Implosions occur shockingly fast, as demonstrated by an old animation of a railroad tanker suddenly collapsing.
(Excerpt) Read more at nypost.com ...
Link does not work,
I got lost
Corrected Link.
If it happened at all.
GMTA. Missed by 17 seconds!
Watching the cavalier attitude of the guy who ran this l keep thinking of the f*** around and find out video.
Actually, while materials will be badly deformed [bent and twisted] due to the energy of the implosion and the stresses put on them, the materials will only be very slightly compressed.
Thanks!
NP. 2 links better than 1
By comparison, since the 1912 sinking occurred slowly, there is probably 99% of its contents left intact. Albeit rusted and decayed over the century. The Titan contents are virtually gone in the flash.
I agree. I believe they will be able to recover quite a bit of this submersible.
While tragically sad it will be very interesting at the same time.

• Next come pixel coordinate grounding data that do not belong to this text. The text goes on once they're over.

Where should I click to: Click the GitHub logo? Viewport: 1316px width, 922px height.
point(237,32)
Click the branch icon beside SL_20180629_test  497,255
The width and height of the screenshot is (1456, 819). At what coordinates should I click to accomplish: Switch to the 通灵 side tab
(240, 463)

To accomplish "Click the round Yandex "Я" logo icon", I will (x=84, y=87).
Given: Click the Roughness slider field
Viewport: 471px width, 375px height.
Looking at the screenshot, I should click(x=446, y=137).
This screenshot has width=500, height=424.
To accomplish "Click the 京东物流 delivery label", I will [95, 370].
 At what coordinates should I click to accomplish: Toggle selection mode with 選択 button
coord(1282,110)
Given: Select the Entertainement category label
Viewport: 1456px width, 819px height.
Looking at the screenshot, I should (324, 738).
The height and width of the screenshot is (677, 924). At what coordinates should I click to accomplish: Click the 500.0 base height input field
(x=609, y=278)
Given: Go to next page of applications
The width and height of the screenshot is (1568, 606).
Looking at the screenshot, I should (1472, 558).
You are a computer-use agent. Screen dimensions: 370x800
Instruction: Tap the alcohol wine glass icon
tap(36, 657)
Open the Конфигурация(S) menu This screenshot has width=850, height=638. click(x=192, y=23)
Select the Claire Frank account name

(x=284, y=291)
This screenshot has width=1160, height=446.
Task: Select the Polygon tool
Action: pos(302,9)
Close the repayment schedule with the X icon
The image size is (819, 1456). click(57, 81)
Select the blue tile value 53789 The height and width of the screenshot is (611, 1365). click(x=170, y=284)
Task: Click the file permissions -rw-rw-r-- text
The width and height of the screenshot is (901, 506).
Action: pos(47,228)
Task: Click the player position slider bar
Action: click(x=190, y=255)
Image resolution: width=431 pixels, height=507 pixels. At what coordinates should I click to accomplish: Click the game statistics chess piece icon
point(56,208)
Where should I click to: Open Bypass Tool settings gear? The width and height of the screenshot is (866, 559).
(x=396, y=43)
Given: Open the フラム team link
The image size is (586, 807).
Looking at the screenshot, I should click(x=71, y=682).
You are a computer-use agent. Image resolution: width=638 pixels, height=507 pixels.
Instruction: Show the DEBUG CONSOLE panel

This is now turning into a macabre freakshow.
You believe solid metal items, like wedding rings, compress down at that level of pressure, from all sides?
.... which is why I really don’t think any of this happened at all.
First off, the media hasn’t told the truth about a single thing in about 6 years. Secondly, this is a perfect way to fake the deaths of those involved.
No disrespect but my chain is being yanked far too much these days and I’m sick of being made to look like an idiot. Read my covid posts from the earlier part of that whole sh!tshow. I tried my best to be a good person and in the end I was just an idiot.
I’m done with it.
Yeah, I made this about me :) sorry!
Not gone at all. Splintered into a lot of small pieces because that is how carbon fibre fails, but it’s all still there. But the material deformation while huge on an engineering scale is negligible on an atomic scale. Atomic bonds are a lot stronger than that. For instance diamonds are used to compress things to many orders of magnitude greater than the pressure [e.g. megabars] at the bottom of the ocean [one kilobar]. If you are not careful in executing the experiment the diamond will crack costing you a diamond that you need to buy for the next experiment.
Linky no worky....................
Blast damage from supersonic (or faster) wave of water coming in will mishape/misform/compress all forms of steel. A SABOT round from a 120mm tank is slower velocity than 6000psi+ velocity of incompressible water. Perfectly compressed miniature? No. Piece of metal that won't fit on anyone's finger? Yes.